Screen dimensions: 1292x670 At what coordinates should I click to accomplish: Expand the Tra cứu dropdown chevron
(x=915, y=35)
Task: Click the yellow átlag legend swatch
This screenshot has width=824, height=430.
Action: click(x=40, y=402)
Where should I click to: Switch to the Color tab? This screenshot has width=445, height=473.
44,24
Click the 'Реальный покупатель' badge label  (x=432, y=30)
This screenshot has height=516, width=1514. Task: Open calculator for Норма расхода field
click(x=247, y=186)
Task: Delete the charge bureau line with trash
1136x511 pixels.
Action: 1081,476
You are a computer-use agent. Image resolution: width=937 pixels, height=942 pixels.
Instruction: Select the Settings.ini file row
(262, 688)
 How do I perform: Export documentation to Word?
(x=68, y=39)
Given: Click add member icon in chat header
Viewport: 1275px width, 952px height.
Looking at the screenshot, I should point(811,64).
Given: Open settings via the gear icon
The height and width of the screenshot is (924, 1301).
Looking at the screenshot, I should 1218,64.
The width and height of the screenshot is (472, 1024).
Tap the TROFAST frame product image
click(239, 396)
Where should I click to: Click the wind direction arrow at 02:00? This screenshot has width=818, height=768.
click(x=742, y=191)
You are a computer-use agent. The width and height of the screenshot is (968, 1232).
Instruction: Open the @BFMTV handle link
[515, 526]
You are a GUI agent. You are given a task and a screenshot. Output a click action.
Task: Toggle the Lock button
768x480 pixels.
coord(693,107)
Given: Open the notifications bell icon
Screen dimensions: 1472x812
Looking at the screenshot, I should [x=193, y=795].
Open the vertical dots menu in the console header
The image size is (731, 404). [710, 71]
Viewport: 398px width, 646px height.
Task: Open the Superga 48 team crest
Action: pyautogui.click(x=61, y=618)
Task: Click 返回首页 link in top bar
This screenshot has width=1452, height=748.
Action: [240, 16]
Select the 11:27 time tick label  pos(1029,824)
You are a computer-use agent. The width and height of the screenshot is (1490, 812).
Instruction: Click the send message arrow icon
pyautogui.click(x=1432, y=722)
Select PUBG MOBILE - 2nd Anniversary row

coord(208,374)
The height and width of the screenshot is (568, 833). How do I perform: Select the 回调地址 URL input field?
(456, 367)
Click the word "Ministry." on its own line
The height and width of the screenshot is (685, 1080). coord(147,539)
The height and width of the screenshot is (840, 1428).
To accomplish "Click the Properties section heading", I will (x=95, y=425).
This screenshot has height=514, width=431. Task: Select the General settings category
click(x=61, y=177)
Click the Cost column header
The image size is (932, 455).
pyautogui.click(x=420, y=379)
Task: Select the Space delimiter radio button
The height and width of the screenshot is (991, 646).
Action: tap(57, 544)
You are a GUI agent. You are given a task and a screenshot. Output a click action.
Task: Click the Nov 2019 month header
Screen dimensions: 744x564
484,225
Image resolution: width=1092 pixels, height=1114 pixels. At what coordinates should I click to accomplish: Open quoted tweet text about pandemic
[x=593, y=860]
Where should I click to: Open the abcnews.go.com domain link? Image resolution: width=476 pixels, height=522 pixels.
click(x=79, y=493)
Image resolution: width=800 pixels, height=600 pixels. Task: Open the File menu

• Task description
Retype all of the records above, word for word.

• Solved exercise
Screen dimensions: 1292x670 At what coordinates should I click to accomplish: Expand the Tra cứu dropdown chevron
(x=915, y=35)
Task: Click the yellow átlag legend swatch
This screenshot has width=824, height=430.
Action: click(x=40, y=402)
Where should I click to: Switch to the Color tab? This screenshot has width=445, height=473.
44,24
Click the 'Реальный покупатель' badge label  (x=432, y=30)
This screenshot has height=516, width=1514. Task: Open calculator for Норма расхода field
click(x=247, y=186)
Task: Delete the charge bureau line with trash
1136x511 pixels.
Action: 1081,476
You are a computer-use agent. Image resolution: width=937 pixels, height=942 pixels.
Instruction: Select the Settings.ini file row
(262, 688)
 How do I perform: Export documentation to Word?
(x=68, y=39)
Given: Click add member icon in chat header
Viewport: 1275px width, 952px height.
Looking at the screenshot, I should point(811,64).
Given: Open settings via the gear icon
The height and width of the screenshot is (924, 1301).
Looking at the screenshot, I should 1218,64.
The width and height of the screenshot is (472, 1024).
Tap the TROFAST frame product image
click(239, 396)
Where should I click to: Click the wind direction arrow at 02:00? This screenshot has width=818, height=768.
click(x=742, y=191)
You are a computer-use agent. The width and height of the screenshot is (968, 1232).
Instruction: Open the @BFMTV handle link
[515, 526]
You are a GUI agent. You are given a task and a screenshot. Output a click action.
Task: Toggle the Lock button
768x480 pixels.
coord(693,107)
Given: Open the notifications bell icon
Screen dimensions: 1472x812
Looking at the screenshot, I should [x=193, y=795].
Open the vertical dots menu in the console header
The image size is (731, 404). [710, 71]
Viewport: 398px width, 646px height.
Task: Open the Superga 48 team crest
Action: pyautogui.click(x=61, y=618)
Task: Click 返回首页 link in top bar
This screenshot has width=1452, height=748.
Action: [240, 16]
Select the 11:27 time tick label  pos(1029,824)
You are a computer-use agent. The width and height of the screenshot is (1490, 812).
Instruction: Click the send message arrow icon
pyautogui.click(x=1432, y=722)
Select PUBG MOBILE - 2nd Anniversary row

coord(208,374)
The height and width of the screenshot is (568, 833). How do I perform: Select the 回调地址 URL input field?
(456, 367)
Click the word "Ministry." on its own line
The height and width of the screenshot is (685, 1080). coord(147,539)
The height and width of the screenshot is (840, 1428).
To accomplish "Click the Properties section heading", I will (x=95, y=425).
This screenshot has height=514, width=431. Task: Select the General settings category
click(x=61, y=177)
Click the Cost column header
The image size is (932, 455).
pyautogui.click(x=420, y=379)
Task: Select the Space delimiter radio button
The height and width of the screenshot is (991, 646).
Action: tap(57, 544)
You are a GUI agent. You are given a task and a screenshot. Output a click action.
Task: Click the Nov 2019 month header
Screen dimensions: 744x564
484,225
Image resolution: width=1092 pixels, height=1114 pixels. At what coordinates should I click to accomplish: Open quoted tweet text about pandemic
[x=593, y=860]
Where should I click to: Open the abcnews.go.com domain link? Image resolution: width=476 pixels, height=522 pixels.
click(x=79, y=493)
Image resolution: width=800 pixels, height=600 pixels. Task: Open the File menu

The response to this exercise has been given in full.